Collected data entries
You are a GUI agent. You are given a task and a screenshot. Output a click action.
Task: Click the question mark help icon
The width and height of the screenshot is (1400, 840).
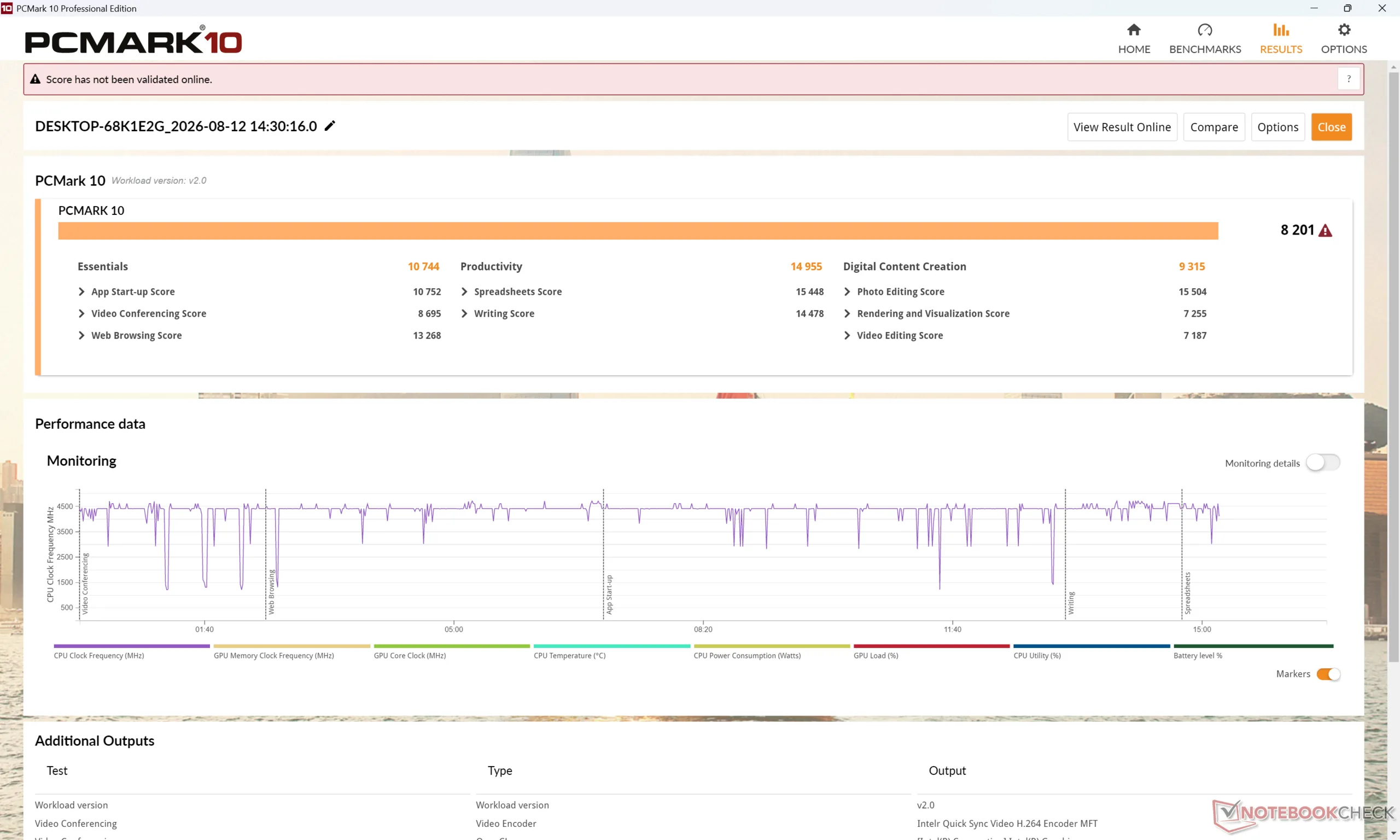[1349, 79]
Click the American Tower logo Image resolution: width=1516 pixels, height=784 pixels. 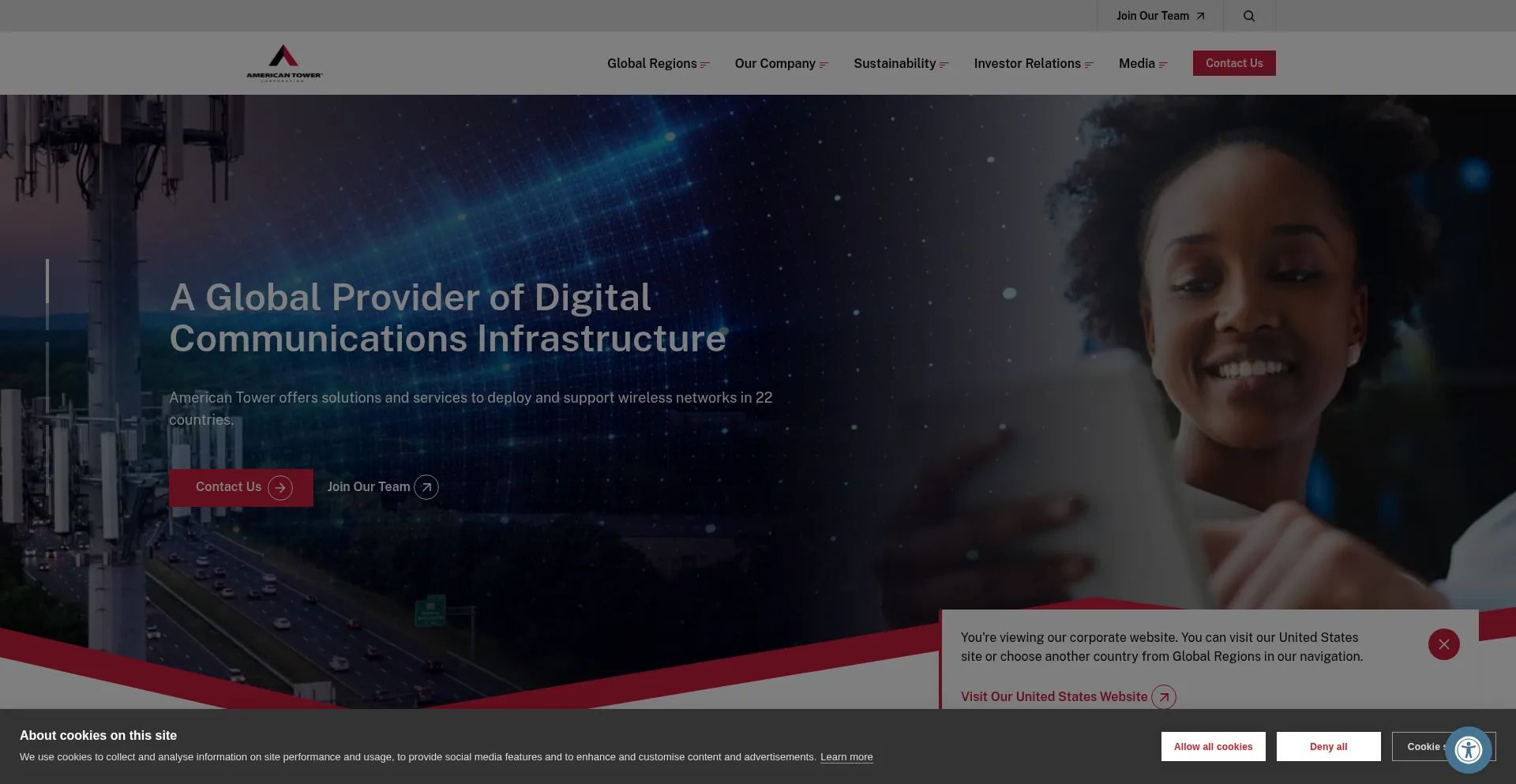point(284,63)
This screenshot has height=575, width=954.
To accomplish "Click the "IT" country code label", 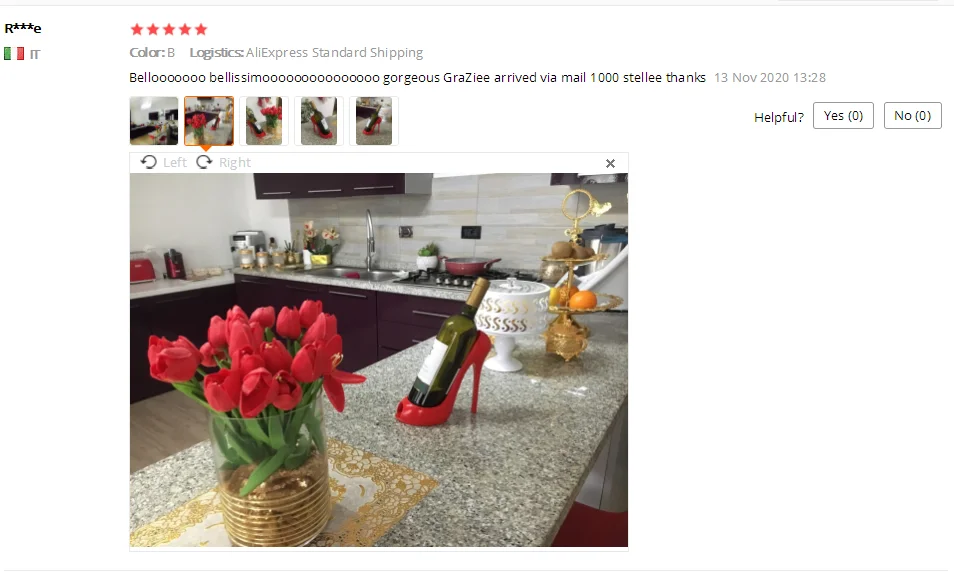I will coord(35,54).
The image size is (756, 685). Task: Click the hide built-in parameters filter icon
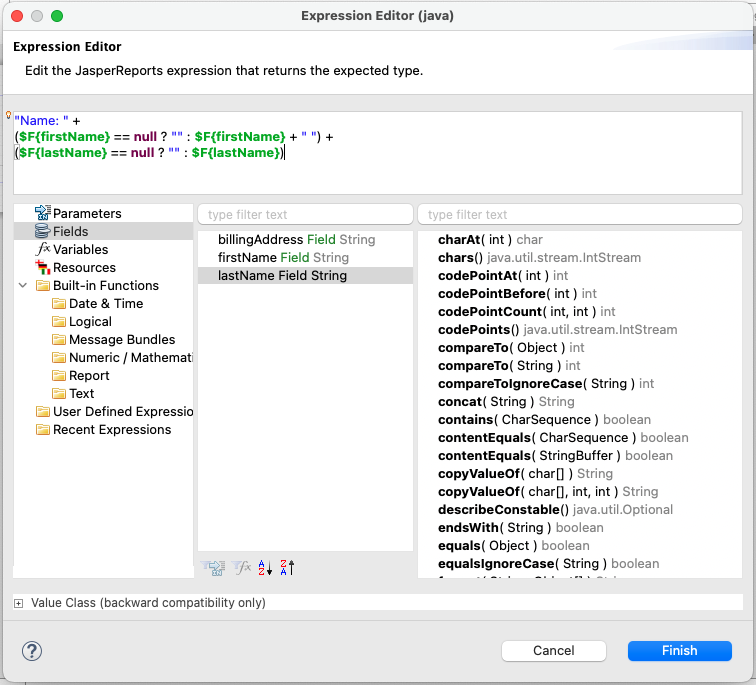coord(213,567)
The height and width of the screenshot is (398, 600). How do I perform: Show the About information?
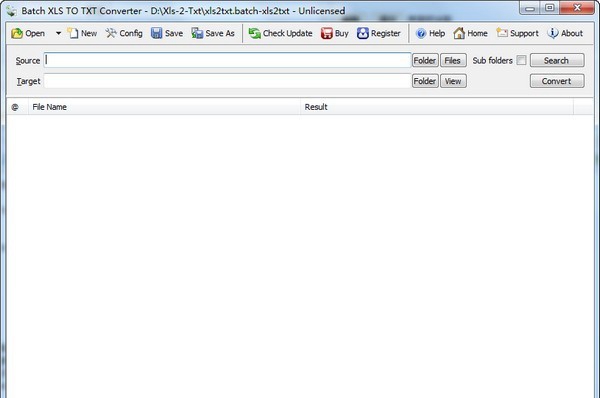pos(565,33)
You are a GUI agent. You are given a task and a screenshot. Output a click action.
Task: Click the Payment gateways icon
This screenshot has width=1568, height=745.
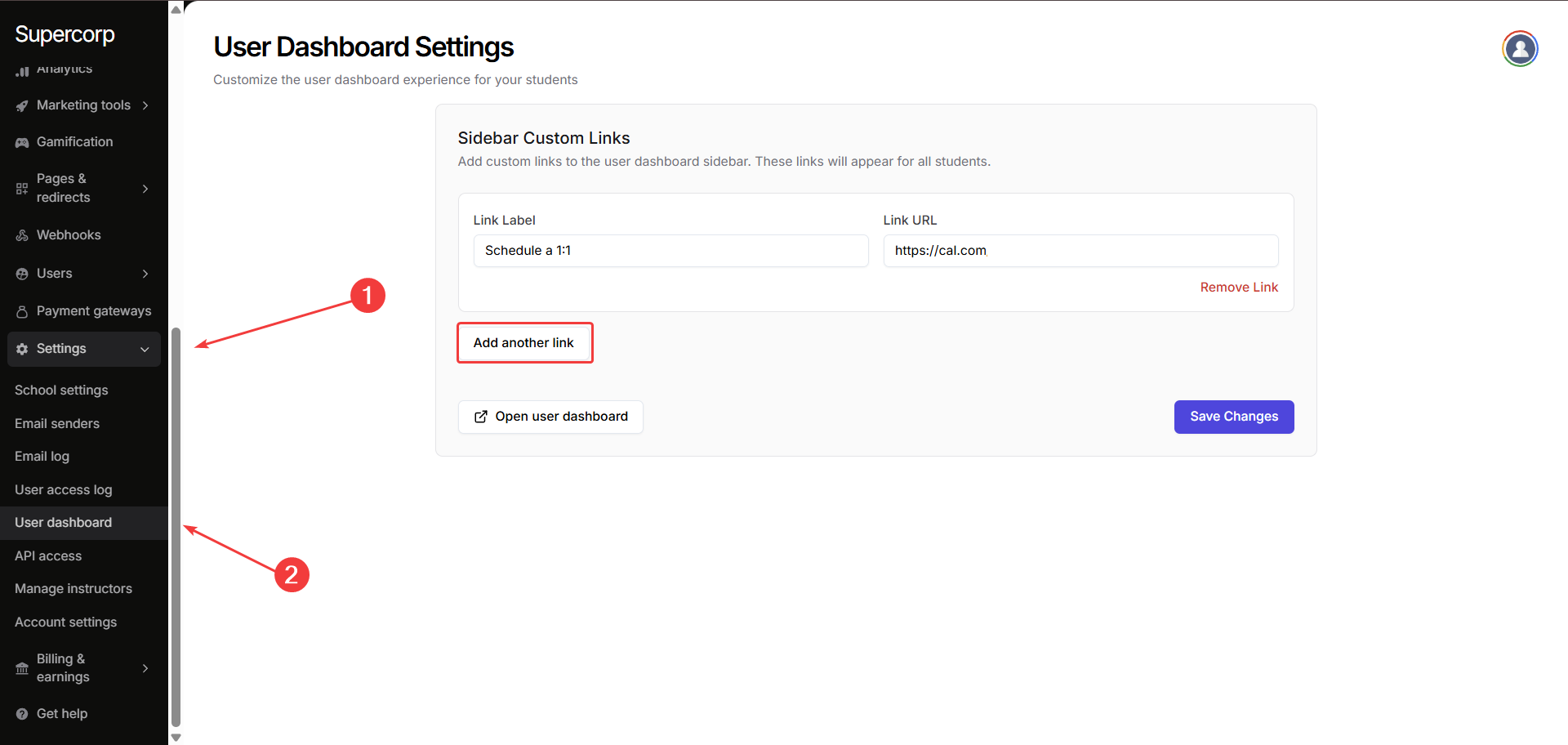click(x=22, y=311)
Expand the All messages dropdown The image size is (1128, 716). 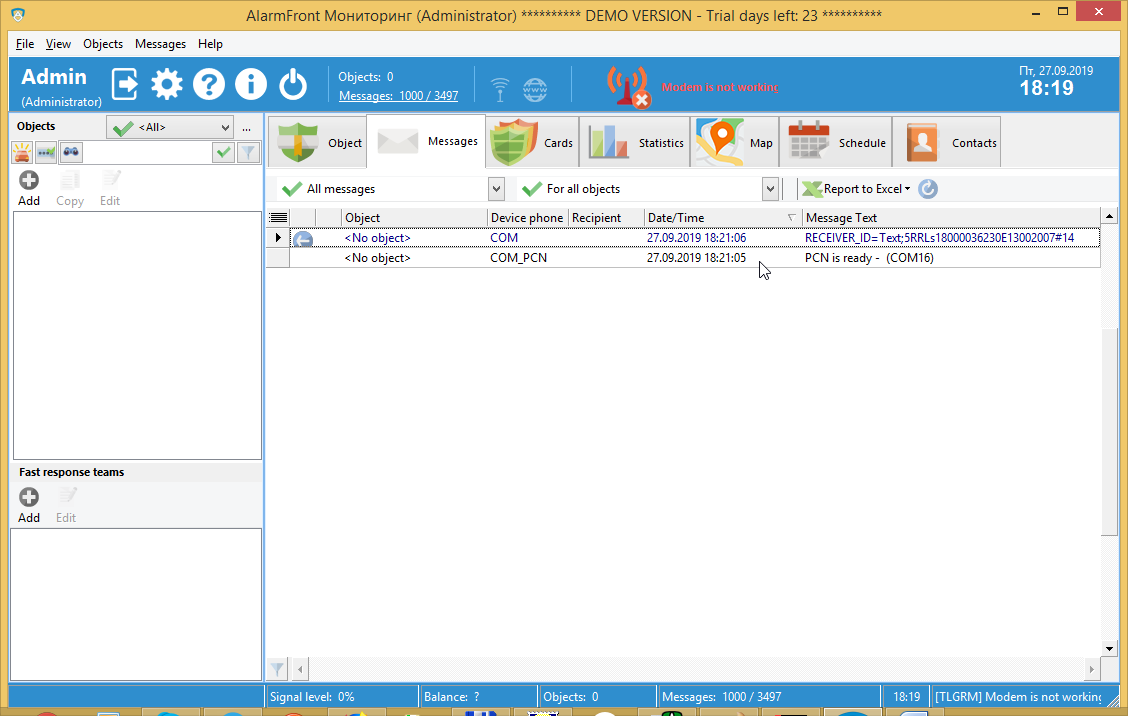(496, 189)
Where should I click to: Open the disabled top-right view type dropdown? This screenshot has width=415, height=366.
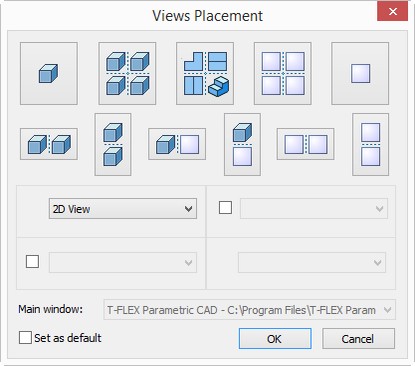tap(314, 209)
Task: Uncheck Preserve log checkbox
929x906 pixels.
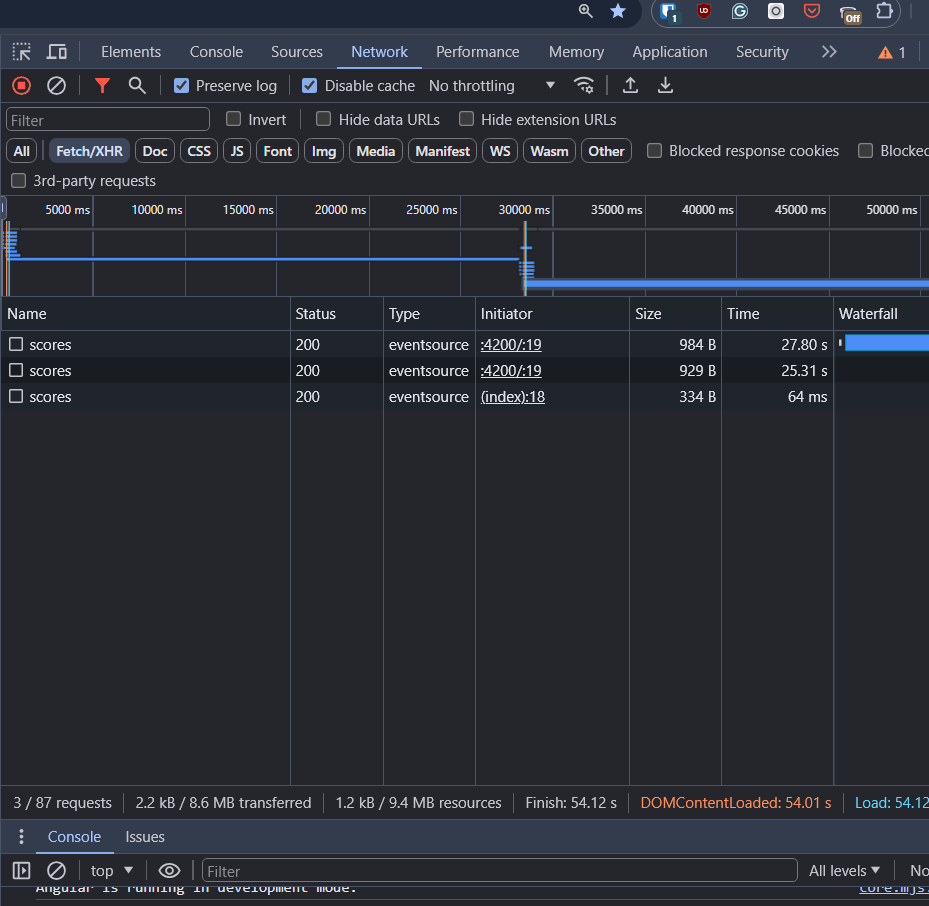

= What the task asks =
Please write out, word for word, each line from the one with "Where should I" to the last line of the data, keeping both ends and omitting pictures.

= Answer to this problem =
Where should I click to: Open the disabled top-right view type dropdown? This screenshot has width=415, height=366.
tap(314, 209)
Task: Uncheck Preserve log checkbox
929x906 pixels.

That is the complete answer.